* Texte à lire
*****

Le secrétaire permanent du Mécanisme africain d’évaluation par les pairs (MAEP), Jean-Baptiste Natama, présente l’institution qu’il dirige et explique son fonctionnement. La bonne gouvernance, la démocratie, le développement socioéconomique, l’évaluation et l’autoévaluation sont des points qui occupent une place importante dans le fonctionnement du MAEP.

Sidwaya (S.) : Quel est le fondement actuel du Mécanisme africain d’évaluation par les pairs (MAEP) ?

Jean-Baptiste Natama (J.B.N.) : Les fondements du MAEP se trouvent dans la déclaration adoptée par les chefs d’Etat africains sur la gouvernance politique, économique et de gestion des entreprises lors de la grande session de l’Organisation de l’unité africaine qui s’est tenue à Durban en 2002. Cette déclaration s’est imposée aux
dirigeants africains lorsque l’idée du Nouveau partenariat pour le développement de l’Afrique (NEPAD) a été conçue. Il s’est avéré que ce ne sont pas des programmes de développement qui ont manqué à l’Afrique, mais ce sont les problèmes de gouvernance qui font que les projets ne produisent pas toujours les effets escomptés. Ainsi, la question de la gouvernance s’est invitée comme étant un préalable ou un prérequis à réaliser avant d’entamer les différents projets de développement.

S. : Le MAEP a-t-il des critères d’évaluation préétablis ?

*****

* Enregistrements issus d'une collection
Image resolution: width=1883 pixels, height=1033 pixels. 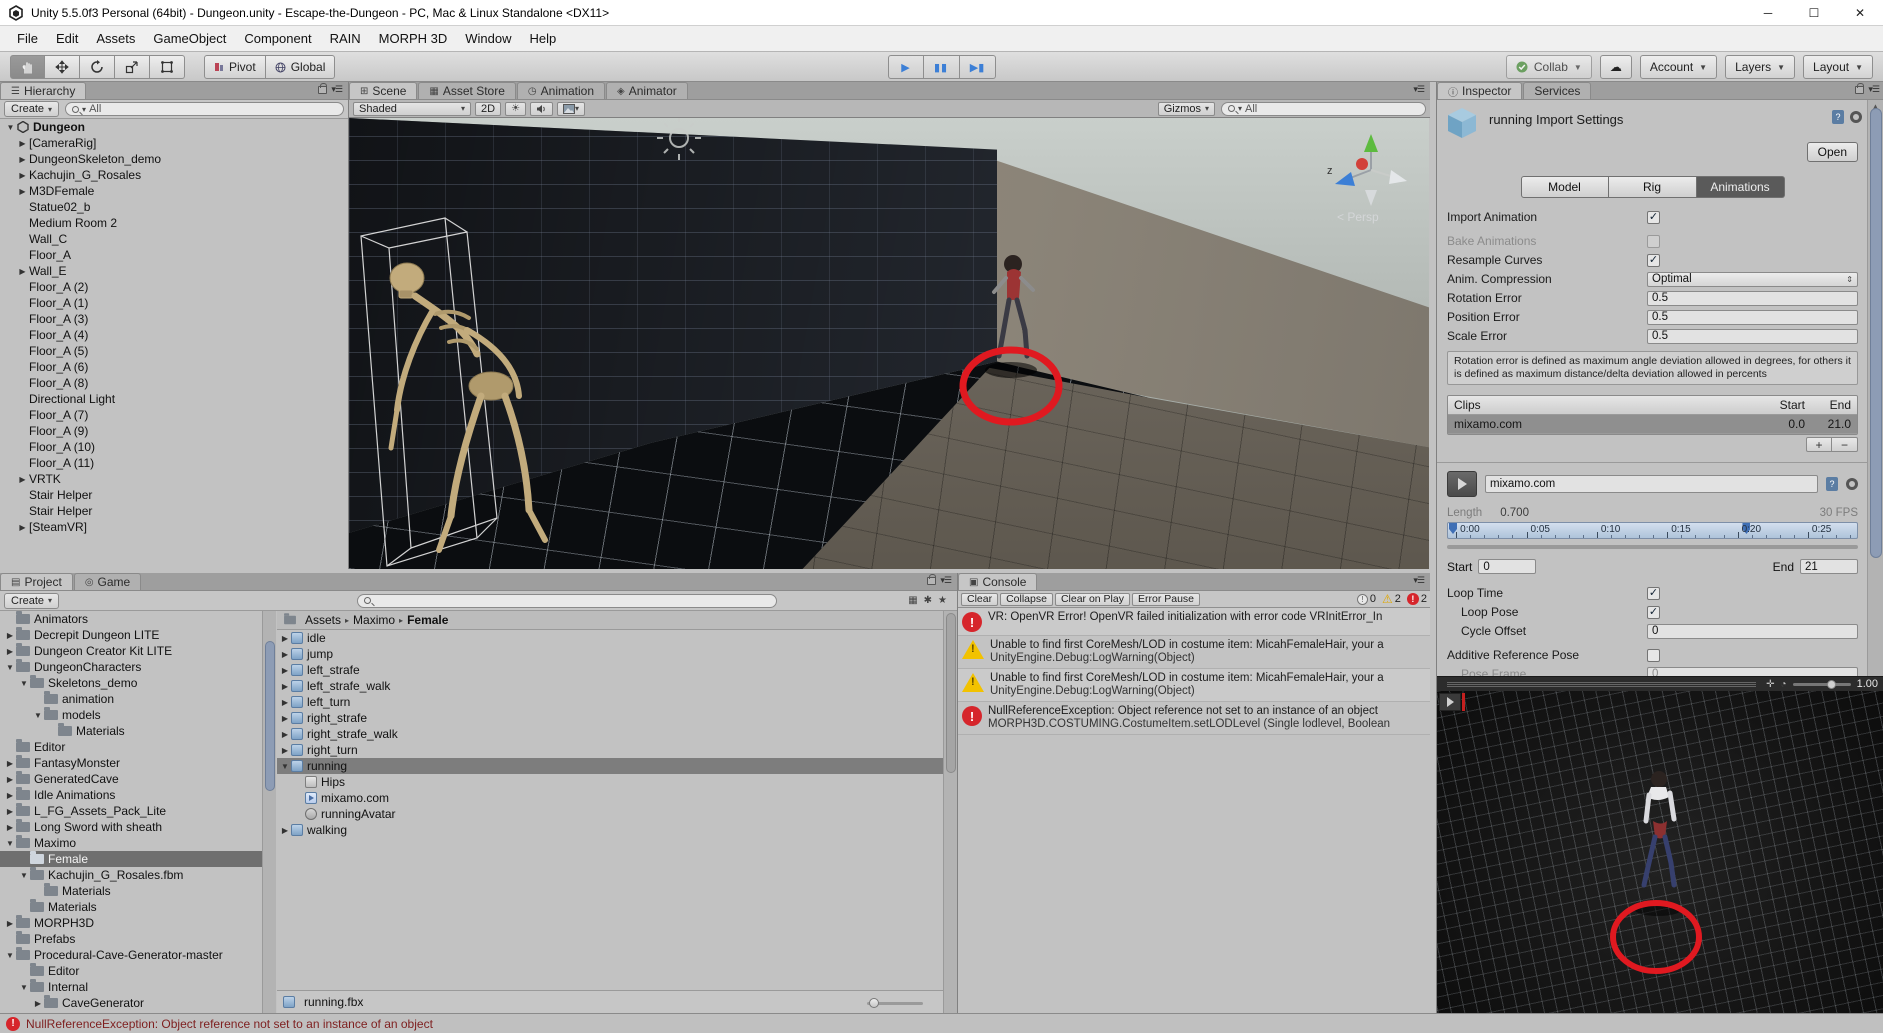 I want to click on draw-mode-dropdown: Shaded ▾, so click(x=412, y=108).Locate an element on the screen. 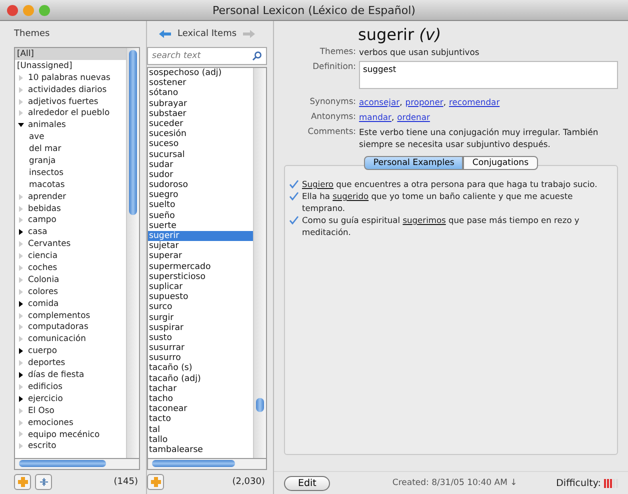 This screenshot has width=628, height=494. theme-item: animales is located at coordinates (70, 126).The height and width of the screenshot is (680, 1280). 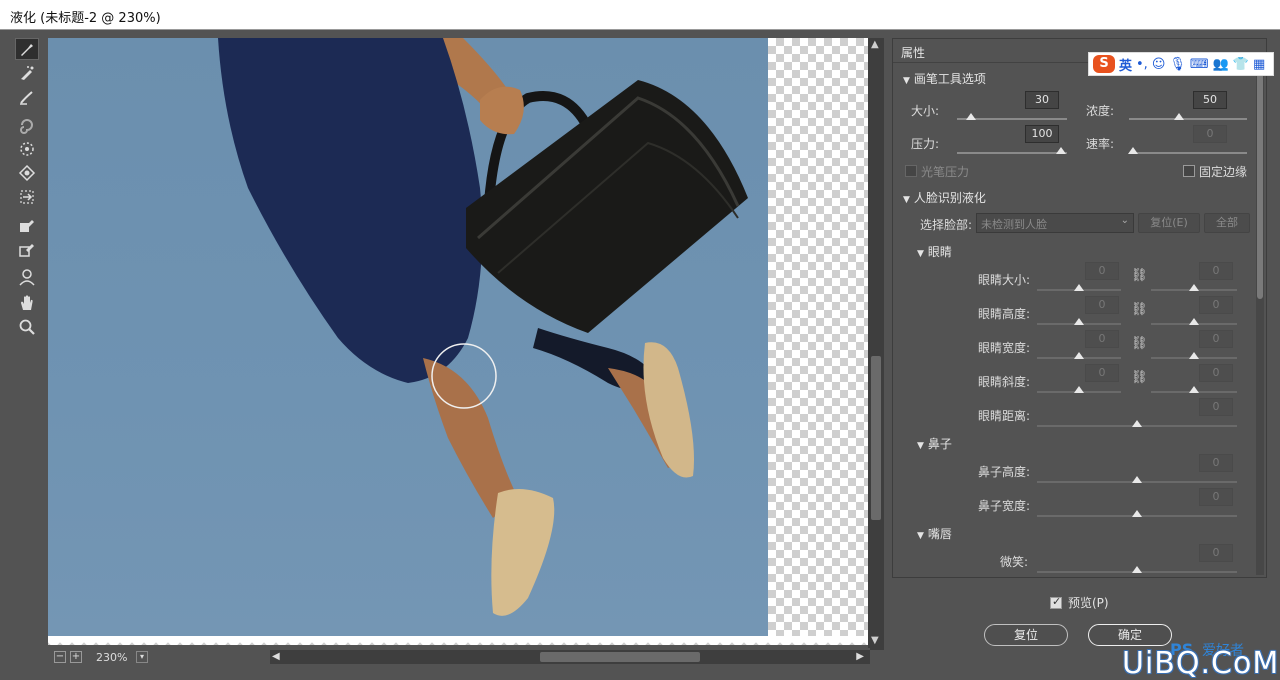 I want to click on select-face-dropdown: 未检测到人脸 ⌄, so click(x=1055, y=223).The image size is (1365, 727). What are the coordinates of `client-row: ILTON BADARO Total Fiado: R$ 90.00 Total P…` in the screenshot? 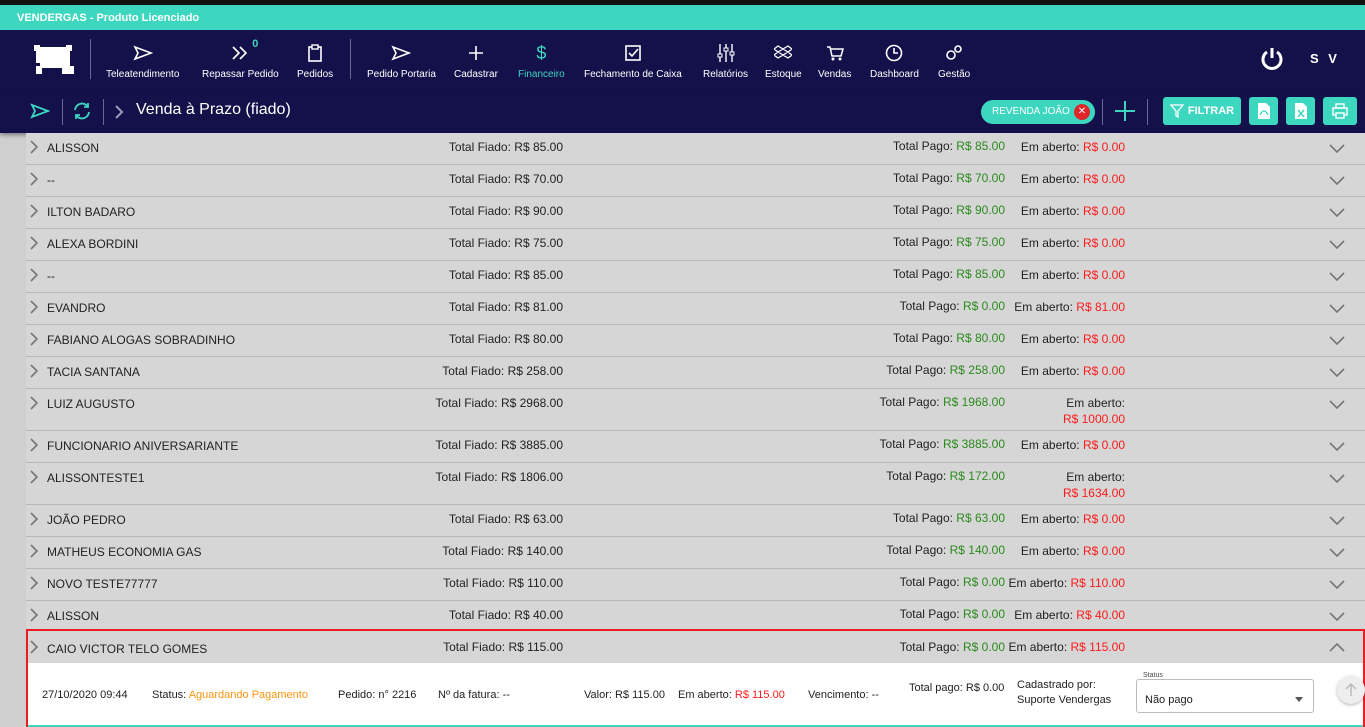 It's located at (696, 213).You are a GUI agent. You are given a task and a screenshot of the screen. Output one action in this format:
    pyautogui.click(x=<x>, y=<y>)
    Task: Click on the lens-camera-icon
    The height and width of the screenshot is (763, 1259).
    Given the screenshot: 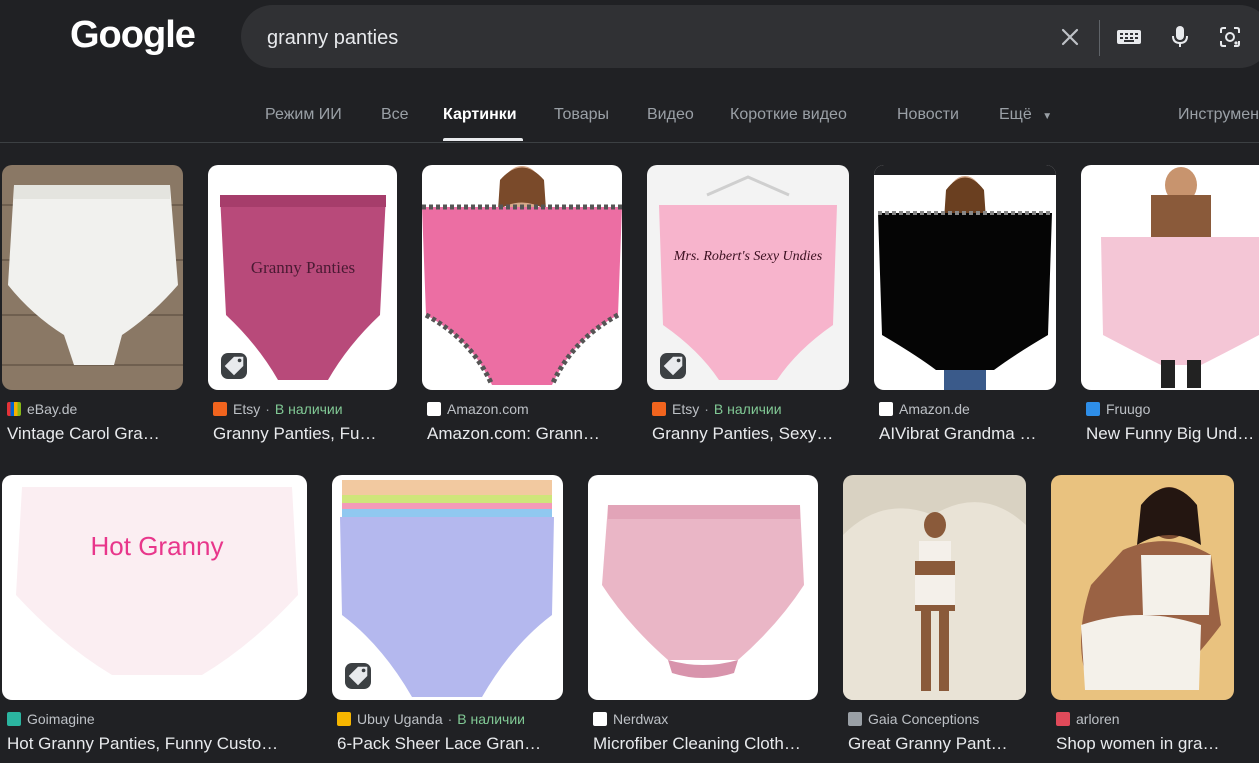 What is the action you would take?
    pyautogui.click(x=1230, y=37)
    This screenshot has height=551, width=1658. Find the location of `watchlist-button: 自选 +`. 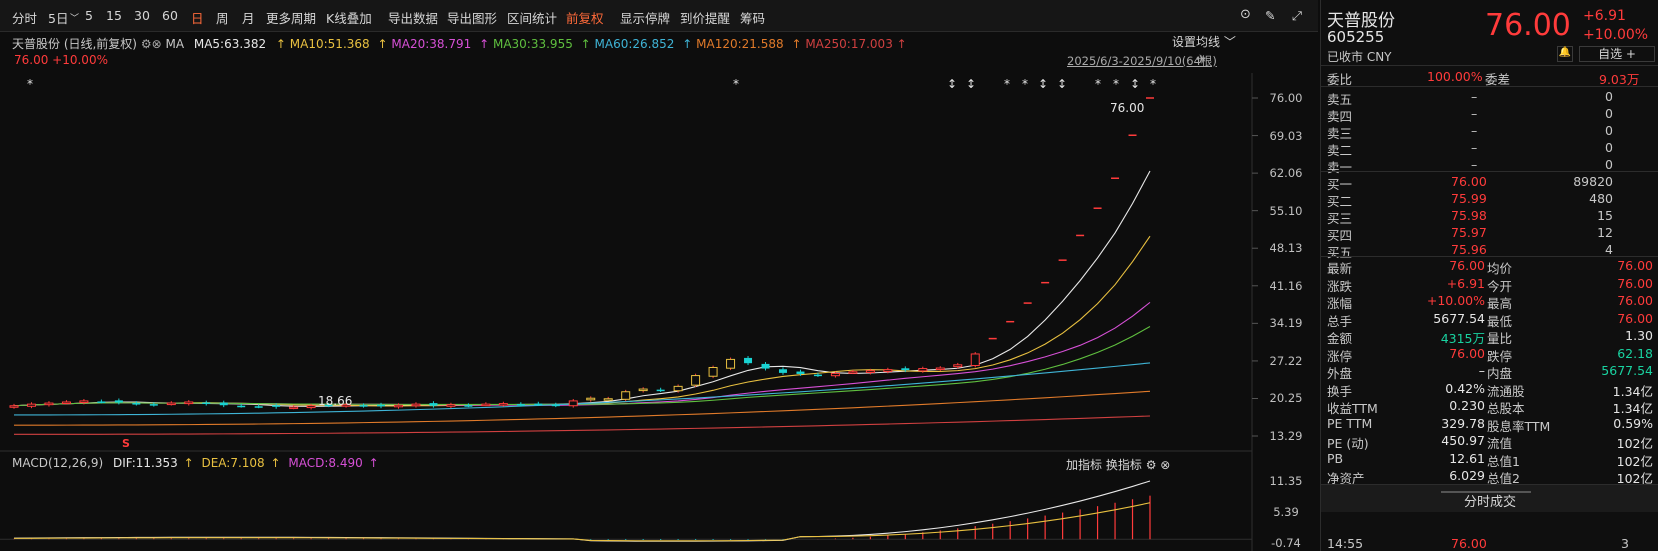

*****

* Consigne écrite
Répondez aux questions suivantes sur l'entretien consacré au MAEP :
1. Qui occupe le poste de secrétaire permanent du MAEP ?
2. Dans quelle ville et en quelle année la déclaration qui fonde le MAEP a-t-elle été adoptée ?
3. D'après l'entretien, qu'est-ce qui n'a pas manqué à l'Afrique ?
Appuyez-vous uniquement sur le texte à lire.

* Réponse
1. Jean-Baptiste Natama.
2. À Durban, en 2002.
3. Des programmes de développement.